OccupFédérale, 2023 ©Shila Anaraki

Sur cette image on voit des journalistes dans l’une des occupations. Elle montre toute l’attention médiatique qu’ont reçue ces actions. Diriez-vous qu’elles ont été un succès ?
De toute évidence, ces occupations ne doivent pas être idéalisées. Les demandeur·es d’asile n’ont pas tou·tes la « chance » d’obtenir une place dans un bâtiment occupé. Quand c’est le cas, les conditions de vie y sont extrêmement précaires. Les durées de ces occupations ne sont jamais connues, mais en tout cas jamais très longues. Les habitant·es des immeubles occupés doivent systématiquement faire face à des expulsions et dispersions semblables à celles que connaissent les personnes qui vivent dans la rue, ou celles qui arrivent au terme d’un séjour dans un hébergement temporaire. Toutes sont contraintes de continuer à circuler dans la ville, sont confrontées à des problèmes de santé non traités et souffrent mentalement de la situation instable dont elles sont prisonnières.

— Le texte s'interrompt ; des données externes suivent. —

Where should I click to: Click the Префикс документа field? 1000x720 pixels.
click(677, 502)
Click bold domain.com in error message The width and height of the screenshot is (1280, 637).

Mais les occupations et les actions en justice ont fait pression sur les autorités locales et fédérales, les obligeant à réagir et à s’adapter, et finalement à investir dans les conditions d’hébergement des primo-arrivant·es : 70 personnes se sont vu garantir des places à long terme, le gouvernement a été condamné à apporter une aide matérielle aux habitants de TocTocNicole, plusieurs hébergements temporaires ont été ouverts à Bruxelles et les sociétés immobilières propriétaires doivent tolérer l’appropriation temporaire de leurs bâtiments. En revendiquant une véritable place dans la société − à travers ces bâtiments, les actions en justice, les actions publiques et la visibilité −, des primo-arrivants qui en étaient « exclus » ont repris le contrôle de leur propre récit, ont affirmé leurs droits et leur présence dans la ville, et ce faisant, ils ont activement participé à façonner l’environnement urbain.

À propos de l’autrice : cet entretien fictif se base sur des recherches menées dans le cadre de mon doctorat et de ReROOT, un projet Horizon 2020. Pendant ces recherches, j’ai acheté cinq canapés, dont trois sont devenus accessoires dans le mouvement Stop crise de l’accueil, les deux autres ayant rejoint l’accueil de Globe Aroma, un atelier d’artistes pour les personnes avec un parcours de migration. La présence et les interactions continues de ces canapés dans ces différents lieux ont évolué en un outil méthodologique, doublé d’un objet de réflexion central dans mes recherches.
À travers lui, j’interroge l’efficacité des différents modes d’action politique et leur rôle dans la construction d’une ville plus accueillante pour les personnes à la citoyenneté précaire. L’entretien, aussi traduit en néerlandais, est issu d’une collaboration avec Bruno Meeus, co-superviseur de l’étude.